*** Opening of DATA EXCERPTS ***

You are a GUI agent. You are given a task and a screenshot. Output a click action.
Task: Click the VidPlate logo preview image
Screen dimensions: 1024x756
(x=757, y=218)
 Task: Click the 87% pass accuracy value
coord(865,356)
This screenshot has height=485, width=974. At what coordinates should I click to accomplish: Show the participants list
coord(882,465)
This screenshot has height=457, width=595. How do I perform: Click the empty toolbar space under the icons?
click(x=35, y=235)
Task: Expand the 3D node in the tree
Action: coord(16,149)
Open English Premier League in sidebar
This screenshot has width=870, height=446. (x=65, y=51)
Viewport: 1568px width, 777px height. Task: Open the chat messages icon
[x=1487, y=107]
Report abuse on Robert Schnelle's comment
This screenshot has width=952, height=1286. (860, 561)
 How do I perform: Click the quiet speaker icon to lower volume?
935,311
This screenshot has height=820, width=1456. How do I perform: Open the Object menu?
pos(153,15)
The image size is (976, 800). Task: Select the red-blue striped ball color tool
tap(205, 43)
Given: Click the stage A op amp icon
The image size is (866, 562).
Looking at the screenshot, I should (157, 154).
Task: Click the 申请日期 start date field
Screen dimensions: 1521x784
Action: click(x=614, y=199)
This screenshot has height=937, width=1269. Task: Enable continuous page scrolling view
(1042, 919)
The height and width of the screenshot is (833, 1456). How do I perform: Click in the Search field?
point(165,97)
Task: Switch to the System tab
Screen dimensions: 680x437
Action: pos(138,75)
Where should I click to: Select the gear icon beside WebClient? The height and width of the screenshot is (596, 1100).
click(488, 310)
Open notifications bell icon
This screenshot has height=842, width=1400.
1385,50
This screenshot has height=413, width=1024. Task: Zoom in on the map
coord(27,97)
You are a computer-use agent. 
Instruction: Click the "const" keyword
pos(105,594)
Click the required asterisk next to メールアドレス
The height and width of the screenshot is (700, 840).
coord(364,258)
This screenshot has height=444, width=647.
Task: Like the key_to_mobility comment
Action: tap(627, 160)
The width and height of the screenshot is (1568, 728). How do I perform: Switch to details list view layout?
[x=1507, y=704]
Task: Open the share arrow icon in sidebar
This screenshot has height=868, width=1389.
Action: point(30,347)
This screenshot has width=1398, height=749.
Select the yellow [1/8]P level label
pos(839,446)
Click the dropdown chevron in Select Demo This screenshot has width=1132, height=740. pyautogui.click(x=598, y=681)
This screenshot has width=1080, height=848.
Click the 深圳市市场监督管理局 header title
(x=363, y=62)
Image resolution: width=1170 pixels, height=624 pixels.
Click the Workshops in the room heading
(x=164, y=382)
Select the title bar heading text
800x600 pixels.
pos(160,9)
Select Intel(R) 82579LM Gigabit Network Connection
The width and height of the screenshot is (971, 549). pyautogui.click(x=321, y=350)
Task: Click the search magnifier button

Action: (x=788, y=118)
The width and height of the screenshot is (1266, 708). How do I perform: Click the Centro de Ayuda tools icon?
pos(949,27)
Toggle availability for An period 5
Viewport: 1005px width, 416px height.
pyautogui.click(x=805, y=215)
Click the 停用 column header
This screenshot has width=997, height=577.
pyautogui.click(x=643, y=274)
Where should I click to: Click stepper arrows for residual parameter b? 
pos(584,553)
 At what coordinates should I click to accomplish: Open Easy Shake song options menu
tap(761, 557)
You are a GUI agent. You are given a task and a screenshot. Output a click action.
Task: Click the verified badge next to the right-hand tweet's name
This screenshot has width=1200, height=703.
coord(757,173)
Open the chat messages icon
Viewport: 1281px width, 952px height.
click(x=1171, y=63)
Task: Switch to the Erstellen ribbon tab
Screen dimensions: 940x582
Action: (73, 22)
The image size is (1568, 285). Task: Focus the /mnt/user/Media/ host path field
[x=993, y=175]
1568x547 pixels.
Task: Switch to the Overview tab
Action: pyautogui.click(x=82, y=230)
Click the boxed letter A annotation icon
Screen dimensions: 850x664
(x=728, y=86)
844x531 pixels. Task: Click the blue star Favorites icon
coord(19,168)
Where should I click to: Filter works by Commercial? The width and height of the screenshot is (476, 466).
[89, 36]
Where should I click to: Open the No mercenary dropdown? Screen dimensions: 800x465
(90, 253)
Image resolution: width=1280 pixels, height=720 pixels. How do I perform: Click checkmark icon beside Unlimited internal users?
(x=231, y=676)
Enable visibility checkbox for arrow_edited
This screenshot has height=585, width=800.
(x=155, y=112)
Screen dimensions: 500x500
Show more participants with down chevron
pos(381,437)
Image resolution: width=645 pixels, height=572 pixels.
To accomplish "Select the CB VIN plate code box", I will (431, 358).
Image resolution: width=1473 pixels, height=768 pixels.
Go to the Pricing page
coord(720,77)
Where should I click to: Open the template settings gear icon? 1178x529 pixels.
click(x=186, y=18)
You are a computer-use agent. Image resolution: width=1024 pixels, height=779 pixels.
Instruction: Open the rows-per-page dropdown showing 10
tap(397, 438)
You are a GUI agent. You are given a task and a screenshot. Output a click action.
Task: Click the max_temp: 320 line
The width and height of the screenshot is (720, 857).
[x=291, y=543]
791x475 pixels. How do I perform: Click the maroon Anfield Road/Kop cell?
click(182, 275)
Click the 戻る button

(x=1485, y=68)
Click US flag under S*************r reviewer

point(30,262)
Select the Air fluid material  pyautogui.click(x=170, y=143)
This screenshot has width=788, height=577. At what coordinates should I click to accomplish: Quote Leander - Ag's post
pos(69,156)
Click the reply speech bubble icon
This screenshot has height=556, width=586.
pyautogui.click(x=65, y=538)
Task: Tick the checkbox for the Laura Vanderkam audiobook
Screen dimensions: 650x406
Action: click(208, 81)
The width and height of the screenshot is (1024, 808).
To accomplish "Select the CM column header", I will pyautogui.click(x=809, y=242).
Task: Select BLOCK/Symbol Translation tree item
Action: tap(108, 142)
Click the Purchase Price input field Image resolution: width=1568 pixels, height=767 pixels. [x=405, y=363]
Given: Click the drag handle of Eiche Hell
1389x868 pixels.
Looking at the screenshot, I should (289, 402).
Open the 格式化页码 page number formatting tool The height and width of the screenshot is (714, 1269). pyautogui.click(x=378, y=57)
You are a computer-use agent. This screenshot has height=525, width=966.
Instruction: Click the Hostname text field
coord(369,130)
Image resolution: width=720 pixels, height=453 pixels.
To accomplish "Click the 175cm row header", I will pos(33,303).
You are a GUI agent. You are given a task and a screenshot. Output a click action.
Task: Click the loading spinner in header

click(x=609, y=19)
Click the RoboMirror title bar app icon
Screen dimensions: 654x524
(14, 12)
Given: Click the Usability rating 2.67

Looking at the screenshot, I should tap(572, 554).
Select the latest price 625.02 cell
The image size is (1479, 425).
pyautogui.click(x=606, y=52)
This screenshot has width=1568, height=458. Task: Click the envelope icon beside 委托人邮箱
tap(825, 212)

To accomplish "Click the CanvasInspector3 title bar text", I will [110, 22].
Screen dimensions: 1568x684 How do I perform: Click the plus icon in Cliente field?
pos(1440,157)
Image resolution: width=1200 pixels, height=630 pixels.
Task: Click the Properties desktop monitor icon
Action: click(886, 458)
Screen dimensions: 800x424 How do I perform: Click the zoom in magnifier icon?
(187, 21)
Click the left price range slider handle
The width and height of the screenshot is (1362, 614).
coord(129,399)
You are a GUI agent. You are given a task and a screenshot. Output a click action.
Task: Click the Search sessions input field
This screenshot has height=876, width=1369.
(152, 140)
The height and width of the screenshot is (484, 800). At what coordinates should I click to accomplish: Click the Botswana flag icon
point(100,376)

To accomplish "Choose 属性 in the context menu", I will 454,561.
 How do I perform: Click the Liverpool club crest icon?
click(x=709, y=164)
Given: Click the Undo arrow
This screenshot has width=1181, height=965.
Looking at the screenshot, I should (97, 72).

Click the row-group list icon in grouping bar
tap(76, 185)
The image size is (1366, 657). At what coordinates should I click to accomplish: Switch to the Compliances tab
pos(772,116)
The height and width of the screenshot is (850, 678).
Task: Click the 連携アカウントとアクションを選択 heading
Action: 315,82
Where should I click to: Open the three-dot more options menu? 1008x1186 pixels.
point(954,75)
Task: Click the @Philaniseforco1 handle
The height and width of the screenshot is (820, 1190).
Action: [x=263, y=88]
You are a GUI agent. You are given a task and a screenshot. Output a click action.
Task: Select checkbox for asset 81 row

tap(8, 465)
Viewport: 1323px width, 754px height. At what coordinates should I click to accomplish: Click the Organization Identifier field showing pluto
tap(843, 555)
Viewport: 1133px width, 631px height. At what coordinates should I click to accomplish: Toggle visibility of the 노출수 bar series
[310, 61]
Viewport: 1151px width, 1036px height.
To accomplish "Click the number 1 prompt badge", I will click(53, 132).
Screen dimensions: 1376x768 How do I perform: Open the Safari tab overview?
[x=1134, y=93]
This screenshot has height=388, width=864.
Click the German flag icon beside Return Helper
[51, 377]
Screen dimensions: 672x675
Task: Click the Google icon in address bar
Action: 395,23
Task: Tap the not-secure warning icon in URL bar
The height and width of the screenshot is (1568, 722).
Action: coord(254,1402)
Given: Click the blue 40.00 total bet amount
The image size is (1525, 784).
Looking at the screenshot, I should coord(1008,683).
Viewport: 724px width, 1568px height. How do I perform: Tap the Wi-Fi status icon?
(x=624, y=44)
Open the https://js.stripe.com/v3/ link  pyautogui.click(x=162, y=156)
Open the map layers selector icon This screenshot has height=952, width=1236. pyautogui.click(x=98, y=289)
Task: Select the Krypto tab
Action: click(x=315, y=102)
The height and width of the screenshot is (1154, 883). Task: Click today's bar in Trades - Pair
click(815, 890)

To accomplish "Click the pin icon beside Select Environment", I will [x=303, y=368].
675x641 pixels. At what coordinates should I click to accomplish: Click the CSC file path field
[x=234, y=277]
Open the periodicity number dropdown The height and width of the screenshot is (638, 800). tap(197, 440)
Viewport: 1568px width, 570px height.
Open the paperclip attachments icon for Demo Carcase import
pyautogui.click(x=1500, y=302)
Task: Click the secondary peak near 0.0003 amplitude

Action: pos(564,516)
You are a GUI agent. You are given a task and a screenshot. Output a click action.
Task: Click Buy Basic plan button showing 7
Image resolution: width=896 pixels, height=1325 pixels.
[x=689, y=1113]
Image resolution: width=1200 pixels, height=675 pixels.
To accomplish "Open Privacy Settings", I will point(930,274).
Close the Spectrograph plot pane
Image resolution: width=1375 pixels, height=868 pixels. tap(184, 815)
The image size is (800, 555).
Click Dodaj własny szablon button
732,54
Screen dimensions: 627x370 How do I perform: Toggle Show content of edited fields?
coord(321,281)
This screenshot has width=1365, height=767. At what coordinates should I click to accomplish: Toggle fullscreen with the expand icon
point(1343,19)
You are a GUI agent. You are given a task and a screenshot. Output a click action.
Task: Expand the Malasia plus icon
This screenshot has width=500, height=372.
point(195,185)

*** Close of DATA EXCERPTS ***

* [PROBLEM DETAILS]: Scan the records above and report every line with the string "number".

* [RESULT BELOW]:
Open the 格式化页码 page number formatting tool The height and width of the screenshot is (714, 1269). pyautogui.click(x=378, y=57)
To accomplish "Click the number 1 prompt badge", I will click(53, 132).
Open the periodicity number dropdown The height and width of the screenshot is (638, 800). tap(197, 440)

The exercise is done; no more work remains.